Darmstadtium Facts

Darmstadtium Facts
Darmstadtium (Ds) has an atomic number of 110, and therefore has 110 protons in the nucleus of one of its atoms. It was discovered in Darmstadt, Germany, but there are no naturally occurring or primordial samples of the element on Earth.
Interesting Darmstadtium Facts:
Darmstadtium is one of the most recently discovered elements, synthesized in a German laboratory on November 9, 1994.
A team of German researchers led by the scientists who discovered elements 107 through 109 isolated a one-atom sample of darmstadtium.
Elements 111 and 112 have since been discovered at the same lab.

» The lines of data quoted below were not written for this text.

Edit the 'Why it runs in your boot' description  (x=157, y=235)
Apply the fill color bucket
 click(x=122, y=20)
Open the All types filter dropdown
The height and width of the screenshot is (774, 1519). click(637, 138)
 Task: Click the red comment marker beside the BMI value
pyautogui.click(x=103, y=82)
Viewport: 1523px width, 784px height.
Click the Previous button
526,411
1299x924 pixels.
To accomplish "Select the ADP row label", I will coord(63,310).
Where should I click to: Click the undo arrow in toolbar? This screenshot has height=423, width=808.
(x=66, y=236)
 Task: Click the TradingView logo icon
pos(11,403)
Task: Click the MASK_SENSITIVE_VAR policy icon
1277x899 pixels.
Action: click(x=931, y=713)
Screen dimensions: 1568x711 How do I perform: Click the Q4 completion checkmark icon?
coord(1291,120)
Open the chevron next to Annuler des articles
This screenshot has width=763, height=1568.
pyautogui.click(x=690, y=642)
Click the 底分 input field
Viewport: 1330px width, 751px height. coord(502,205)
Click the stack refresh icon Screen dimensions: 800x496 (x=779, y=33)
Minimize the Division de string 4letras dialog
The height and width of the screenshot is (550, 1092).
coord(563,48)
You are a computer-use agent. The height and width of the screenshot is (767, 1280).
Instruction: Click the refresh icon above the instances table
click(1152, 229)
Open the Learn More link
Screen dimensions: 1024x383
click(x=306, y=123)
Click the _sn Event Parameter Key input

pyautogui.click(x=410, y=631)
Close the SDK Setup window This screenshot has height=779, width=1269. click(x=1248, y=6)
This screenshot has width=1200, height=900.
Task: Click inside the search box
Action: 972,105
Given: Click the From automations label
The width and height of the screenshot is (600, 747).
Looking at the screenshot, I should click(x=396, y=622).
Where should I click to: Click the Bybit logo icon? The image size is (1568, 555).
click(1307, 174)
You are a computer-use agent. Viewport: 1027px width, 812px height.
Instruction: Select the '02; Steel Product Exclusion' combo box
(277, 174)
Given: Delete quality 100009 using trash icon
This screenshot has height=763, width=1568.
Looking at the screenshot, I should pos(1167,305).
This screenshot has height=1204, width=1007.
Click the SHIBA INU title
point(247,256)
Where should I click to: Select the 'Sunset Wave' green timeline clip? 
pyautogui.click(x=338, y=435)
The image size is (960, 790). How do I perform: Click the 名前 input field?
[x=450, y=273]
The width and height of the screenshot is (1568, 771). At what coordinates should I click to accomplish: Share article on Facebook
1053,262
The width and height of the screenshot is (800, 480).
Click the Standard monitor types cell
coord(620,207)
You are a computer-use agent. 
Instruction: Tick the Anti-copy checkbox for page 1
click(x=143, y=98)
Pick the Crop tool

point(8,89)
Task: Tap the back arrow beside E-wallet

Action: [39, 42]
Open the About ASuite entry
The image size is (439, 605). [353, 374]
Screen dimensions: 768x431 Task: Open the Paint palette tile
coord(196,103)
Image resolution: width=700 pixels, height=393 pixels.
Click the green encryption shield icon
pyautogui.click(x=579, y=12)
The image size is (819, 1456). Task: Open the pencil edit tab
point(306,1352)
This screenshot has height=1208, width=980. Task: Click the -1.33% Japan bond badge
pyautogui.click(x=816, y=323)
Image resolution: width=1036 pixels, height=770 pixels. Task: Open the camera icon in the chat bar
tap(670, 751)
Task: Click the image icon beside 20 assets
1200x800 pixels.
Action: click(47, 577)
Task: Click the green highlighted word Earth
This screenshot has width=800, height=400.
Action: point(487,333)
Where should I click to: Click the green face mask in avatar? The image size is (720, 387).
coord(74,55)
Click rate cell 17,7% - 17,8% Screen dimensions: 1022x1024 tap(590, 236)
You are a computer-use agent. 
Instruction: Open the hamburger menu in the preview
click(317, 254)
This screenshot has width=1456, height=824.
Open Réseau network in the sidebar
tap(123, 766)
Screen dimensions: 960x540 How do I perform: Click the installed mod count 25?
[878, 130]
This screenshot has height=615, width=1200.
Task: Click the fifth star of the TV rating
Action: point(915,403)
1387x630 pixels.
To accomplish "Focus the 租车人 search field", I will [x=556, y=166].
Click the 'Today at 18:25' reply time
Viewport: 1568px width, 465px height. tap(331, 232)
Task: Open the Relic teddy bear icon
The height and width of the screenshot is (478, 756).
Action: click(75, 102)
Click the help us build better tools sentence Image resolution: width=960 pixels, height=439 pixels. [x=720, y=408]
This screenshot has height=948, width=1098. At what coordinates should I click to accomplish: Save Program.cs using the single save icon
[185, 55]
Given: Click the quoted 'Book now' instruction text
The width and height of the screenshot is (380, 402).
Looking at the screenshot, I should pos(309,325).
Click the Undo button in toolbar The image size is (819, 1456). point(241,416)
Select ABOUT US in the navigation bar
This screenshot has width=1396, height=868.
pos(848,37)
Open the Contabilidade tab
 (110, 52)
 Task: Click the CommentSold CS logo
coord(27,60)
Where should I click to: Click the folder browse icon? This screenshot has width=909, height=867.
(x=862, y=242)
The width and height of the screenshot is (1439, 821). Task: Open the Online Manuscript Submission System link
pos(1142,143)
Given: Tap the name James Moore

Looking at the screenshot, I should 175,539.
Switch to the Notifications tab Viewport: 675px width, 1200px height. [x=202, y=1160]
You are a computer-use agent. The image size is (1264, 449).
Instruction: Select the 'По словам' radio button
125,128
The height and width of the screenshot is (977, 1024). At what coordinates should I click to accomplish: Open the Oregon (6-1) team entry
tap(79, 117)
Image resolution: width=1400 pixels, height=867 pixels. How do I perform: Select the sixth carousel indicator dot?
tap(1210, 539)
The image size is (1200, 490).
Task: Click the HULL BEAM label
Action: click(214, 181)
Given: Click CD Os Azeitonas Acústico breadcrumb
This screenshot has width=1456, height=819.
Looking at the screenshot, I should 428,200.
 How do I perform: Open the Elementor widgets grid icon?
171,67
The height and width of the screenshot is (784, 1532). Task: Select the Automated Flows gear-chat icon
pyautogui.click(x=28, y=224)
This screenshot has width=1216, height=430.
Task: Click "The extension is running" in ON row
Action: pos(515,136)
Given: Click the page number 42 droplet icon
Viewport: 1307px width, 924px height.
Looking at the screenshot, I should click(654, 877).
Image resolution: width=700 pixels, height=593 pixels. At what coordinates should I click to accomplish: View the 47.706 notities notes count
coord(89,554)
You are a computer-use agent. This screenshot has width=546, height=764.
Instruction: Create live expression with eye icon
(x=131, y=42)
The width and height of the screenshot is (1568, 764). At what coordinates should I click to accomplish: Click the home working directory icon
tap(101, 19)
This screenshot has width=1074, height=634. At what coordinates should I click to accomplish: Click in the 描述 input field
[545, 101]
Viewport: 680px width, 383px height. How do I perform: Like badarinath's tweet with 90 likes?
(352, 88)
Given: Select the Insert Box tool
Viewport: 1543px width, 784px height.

Prior to its official discovery, darmstadtium's place on the periodic table was held with the placeholder name of ununnilium (Uun).
Its current name was officially assigned in 2003 by the IUPAC.
In order to synthesize one atom of the element, researchers fired countless billions of nickel atoms at a lead target over the course of several days.
This process has resulted in only a few atoms of the element ever being produced.
Due to the half-life of only 270 microseconds, observable samples of darmstadtium have not been produced.
In order to understand its properties, scientists have had to rely on its position on the periodic table to make assumptions about its chemical and physical behavior.
As a d-block transactinide element, darmstadtium is a member of the group ten elements in is in the seventh period.
It hasn't been confirmed, but it is believed that darmstadtium is homologous to platinum in its behavior.
It is believed to have somewhat similar properties to nickel, palladium, and platinum.
There are no stable isotopes of darmstadtium, but a number of radioactive isotopes have been discovered.
Like elements similar to it in atomic number, radioactive isotopes of darmstadtium are isolated through fusion of two atoms of different elements, or through the observable decay of heavier elements.
All of darmstadtium's radioactive isotopes are highly unstable, with the most stable having a half-life of only eleven seconds.
Other isotopes have half-lives measured in microseconds.